2

This is my code to get a web page's image's URLs

for some webpage, it works very well, while it' dosen't work for some web page

this is my code: #!/usr/bin/python

import urllib2
import re
#bufOne = urllib2.urlopen(r"http://vgirl.weibo.com/5show/user.php?fid=17262", timeout=4).read()
bufTwo = urllib2.urlopen(r"http://541626.com/pages/38307", timeout=4).read()

jpgRule = re.findall(r'http://[\w/]*?jpg', bufOne, re.IGNORECASE)
jpgRule = re.findall(r'http://[\w/]*?jpg', bufTwo, re.IGNORECASE)
print jpgRule

bufOne work well, but bufTwodidn't work. so how to write a ruler for it to make bufTwo work well?

thlgood
  • 1,275
  • 3
  • 18
  • 36

2 Answers2

8

Don't use regex to parse HTML. Rather use Beautiful Soup to find all img tags and then get the src attributes.

from BeautifullSoup import BeautifullSoup

#...

soup = BeautifulSoup(bufTwo)
imgTags = soup.findAll('img')
img = [tag['src'] for tag in imgTags]
Community
  • 1
  • 1
ddk
  • 1,813
  • 1
  • 15
  • 18
  • Thinks, but how to understand `[tag['src'] for tag in imgTags]` – thlgood Mar 22 '12 at 13:31
  • 1
    Its a list comprehension. `imgTags` is a list of `Tag` objects (look at the BeautifullSoup documentation for more info).
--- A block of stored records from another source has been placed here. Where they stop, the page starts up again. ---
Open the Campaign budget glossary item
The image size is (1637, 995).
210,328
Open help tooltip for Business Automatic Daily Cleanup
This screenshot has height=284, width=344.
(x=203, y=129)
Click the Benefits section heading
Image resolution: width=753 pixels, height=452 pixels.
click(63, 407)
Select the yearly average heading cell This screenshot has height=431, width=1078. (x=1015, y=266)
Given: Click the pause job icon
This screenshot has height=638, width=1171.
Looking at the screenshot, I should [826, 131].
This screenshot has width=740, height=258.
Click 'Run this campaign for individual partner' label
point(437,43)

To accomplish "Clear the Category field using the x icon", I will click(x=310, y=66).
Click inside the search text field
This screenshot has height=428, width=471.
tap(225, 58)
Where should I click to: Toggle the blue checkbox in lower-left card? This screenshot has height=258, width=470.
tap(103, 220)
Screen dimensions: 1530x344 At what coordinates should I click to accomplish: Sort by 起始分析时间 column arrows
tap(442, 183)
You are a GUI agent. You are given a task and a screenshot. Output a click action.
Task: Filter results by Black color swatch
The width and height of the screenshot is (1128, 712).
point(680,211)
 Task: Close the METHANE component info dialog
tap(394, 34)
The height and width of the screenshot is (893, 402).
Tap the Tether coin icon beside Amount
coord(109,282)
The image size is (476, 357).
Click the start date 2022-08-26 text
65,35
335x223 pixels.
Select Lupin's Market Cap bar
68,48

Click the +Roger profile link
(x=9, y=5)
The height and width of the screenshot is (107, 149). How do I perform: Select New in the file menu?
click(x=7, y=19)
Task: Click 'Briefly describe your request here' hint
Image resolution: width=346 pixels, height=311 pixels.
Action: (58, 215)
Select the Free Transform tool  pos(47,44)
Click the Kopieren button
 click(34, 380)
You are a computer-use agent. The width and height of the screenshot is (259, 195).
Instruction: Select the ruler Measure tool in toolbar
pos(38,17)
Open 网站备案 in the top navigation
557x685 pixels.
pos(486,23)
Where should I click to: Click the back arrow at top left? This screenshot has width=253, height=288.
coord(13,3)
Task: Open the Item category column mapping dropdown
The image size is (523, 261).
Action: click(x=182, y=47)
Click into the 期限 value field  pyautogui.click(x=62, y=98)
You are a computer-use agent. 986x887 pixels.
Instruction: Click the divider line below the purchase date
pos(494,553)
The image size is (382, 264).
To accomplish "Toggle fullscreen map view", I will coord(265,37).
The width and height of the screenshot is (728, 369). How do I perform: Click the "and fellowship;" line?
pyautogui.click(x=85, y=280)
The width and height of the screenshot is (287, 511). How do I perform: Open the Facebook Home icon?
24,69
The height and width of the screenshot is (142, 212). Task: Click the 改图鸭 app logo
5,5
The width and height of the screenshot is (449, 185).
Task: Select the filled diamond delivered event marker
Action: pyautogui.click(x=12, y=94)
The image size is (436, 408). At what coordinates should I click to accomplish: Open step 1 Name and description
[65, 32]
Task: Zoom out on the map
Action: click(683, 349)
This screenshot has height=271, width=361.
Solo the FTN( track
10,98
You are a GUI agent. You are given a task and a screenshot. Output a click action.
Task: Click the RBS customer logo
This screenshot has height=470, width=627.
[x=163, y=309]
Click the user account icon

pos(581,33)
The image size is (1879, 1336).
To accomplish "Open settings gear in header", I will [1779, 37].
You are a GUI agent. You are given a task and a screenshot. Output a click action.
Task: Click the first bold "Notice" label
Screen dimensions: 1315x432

The list comprehension makes a new list that will contain the values of all the `src` attributes. It is just a quick way of doing `img = []; for tag in imgTags: img.appent(tag['src'])`. – ddk Mar 22 '12 at 13:41
0

I'll take this chance ddk gave to show you an easier way of getting all the images. Using Beautiful Soup like that:

from BeautifulSoup import BeautifulSoup
all_imgs = soup.findAll("img", { "src" : re.compile(r'http://[\w/]*?jpg') })

That will already give you a list with all the images you want.

Guilherme David da Costa
  • 2,318
  • 4
  • 32
  • 46